I agree that the multiple sync folders functionality, partially solves this issue, but again it has the problem of copying the data in the synced folder under the root folder. With symbolic links you can preserve your documents organization and just symlink the stuff you want to publish under root, without wasting space.
Regarding security, indeed, this should be added as an advanced opt in option, targeted to power users, who want this conveniency.
Also I can see that it should be more practical to have this option per synced root (per client).
Note, that this is a client implementation. The server does not know anything. Also clients that are on platforms no supporting symlink, they too, not do any special processing.

Regarding type A (noderef), I can see use cases, but I think it should be limited to symbolic links targeting paths inside the sync root. To distribute links that link outside the root is not so practical, since:

  1. The paths environment might be different from client to client (e.g. client a has folder /opt/data/, client b does not). If you need a client to modify a path outside the sync root, with type B (since you know what you are doing) you can add a symlink and only to the environments you want to (e.g. only on client a and not on b)
    b. There is no cross platform meaning for e.g…" C:\data" vs “/home/data”

Also I consider this to be more difficult to implement, since you need to modify client and server to be aware of a new file type. In addition, client should consider all platforms specifically. Also you need to sanitize that links will be pointing inside the sync root.

And like you said, if they are to be implemented both, they should be mutually exclusive. Also the client should handle various corner cases

  • client a type A, client b type B =>
    • handle name clashes, on both ends, ignore if type mismatch,
    • b skips remote links,
  • client a type A, client b no link processing
    • b skip remote links
  • client a type A, then change setting to no processing
    • what do we do on remote? Do we delete the links ? Just leave them ? (maybe this suggests that link setting should be a remote setting shared by all clients ?
  • Another though, links are first classified as external (linking outside the sync root) and internal. Then the type A setting applies only to internal and type B only to external. Again, what if I change one link from external to internal ?

Brain damage…

Anyway I might improve the type B thing.

Hello,

Just another view: I am using the fact that nextcloud ignores links as a feature to embed GIT repositories inside directory trees synchronized with nextcloud. In order to avoid issues it is best to avoid that nextcloud updates files in GIT repositories.

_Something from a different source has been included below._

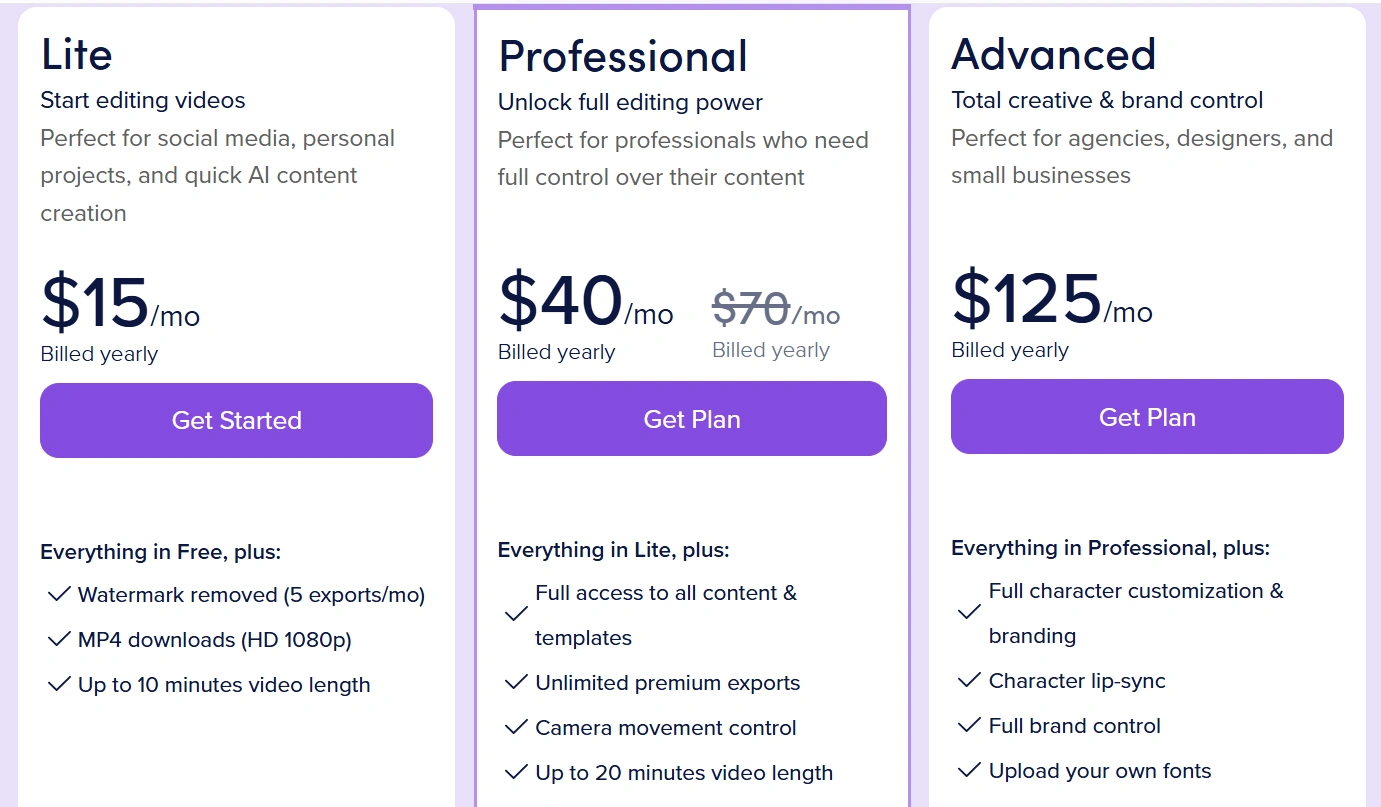
Task: Click the Professional plan heading
Action: [623, 57]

  • One solution would be to add every GIT repository in the list of ignore files for nextcloud. But that is not efficient if you have many repositories.

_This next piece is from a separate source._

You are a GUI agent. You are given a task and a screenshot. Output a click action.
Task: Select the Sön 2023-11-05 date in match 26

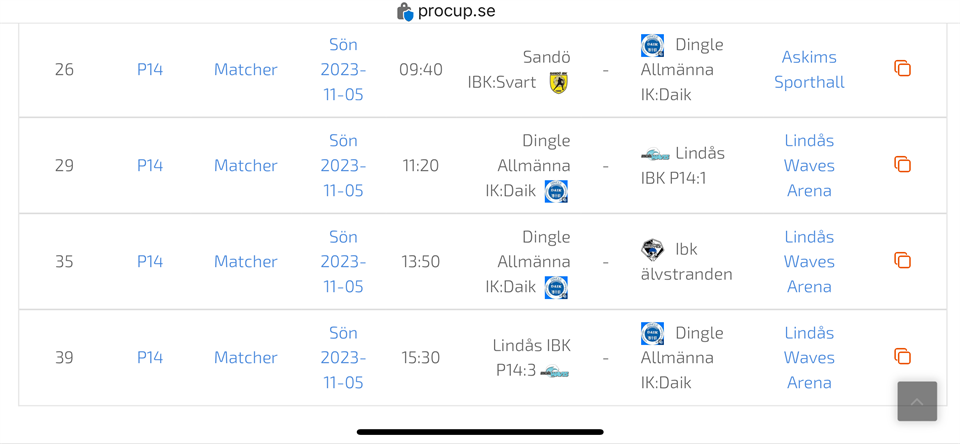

  • The other solution I adopted was to create the original GIT repositories in a hidden subfolder (eg. “.subfolders”) and then use symlinks to present the GIT repositories in the nextcloud tree where I want them to be.

In case nextcloud would be “upgraded” to deal with symlinks, I would like to have a setting allowing to require nextcloud to ignore them (as now).

Hi,

I would like to emphasize the point again that symlinks used to be synchronized. When this feature was removed it totally broke my setup so I’m still using an ancient version of the desktop client.

@cgraefe what is the last version that supports symbolic link?

This is a long thread. But as I understand it you’re discussing allowing and managing filesystem symlinks as made by ls -s ?

In my opinion I think it would be better to introduce internal links, similar to shares. This way we solve security issues as well as access control. A bonus is that we are not dependant if the underlying filesystem supports symlinks.

We already support links to individual objects. We do need a way to represent them as a file-links, and possibly deal with conversion of symlinks to NC links.

For example:

The link could be stored in a plain file.link containing something like this, but preferably in xml or json.

[NC16 link] 
https://example.com/index.php/f/167231
2 Likes

Dropbox has this solved somehow. Maybe check how they do it?

Symlink support is essential for many non-trivial use-cases on both MacOS and Linux. It’s not a magical thing. I’m honestly surprised that Nextcloud doesn’t support them, this should be flagged as a bug.

Again, other cloud storages support symlinks, so why not copy their method?

5 Likes

Well, you may try it with the Link editor app, which is more about external links to the websites, however you may use if for this specific case.

1 Like

I was searching for a way to use symlinks in the web interface and I ended up trying “Link editor” app.
Two problems:

  1. It works only on the web interface, so the links become useless on native file managers.
  2. Nextcloud sees it as an external link, so instead of loading with Ajax the folder or the file pointed, it reloads the entire webpage.
1 Like

They have an open source client? With a compatible license?

1 Like

As a sidenote nextcloud symlinks (with or without real filesystem symlinks) would be essential to be able to create a normal picture albums app where the the albums may include images in file storage, or several albums include the same image with different permissions, sharing attributes and comments.

The other album solution is basically using the database to create a symlinking service just for the albums, which sounds like a waste of time implementing a common useful feature for just one app; it would be a generic useful feature to share groups of files with different groups of people, having separate comments and chats.

2 Likes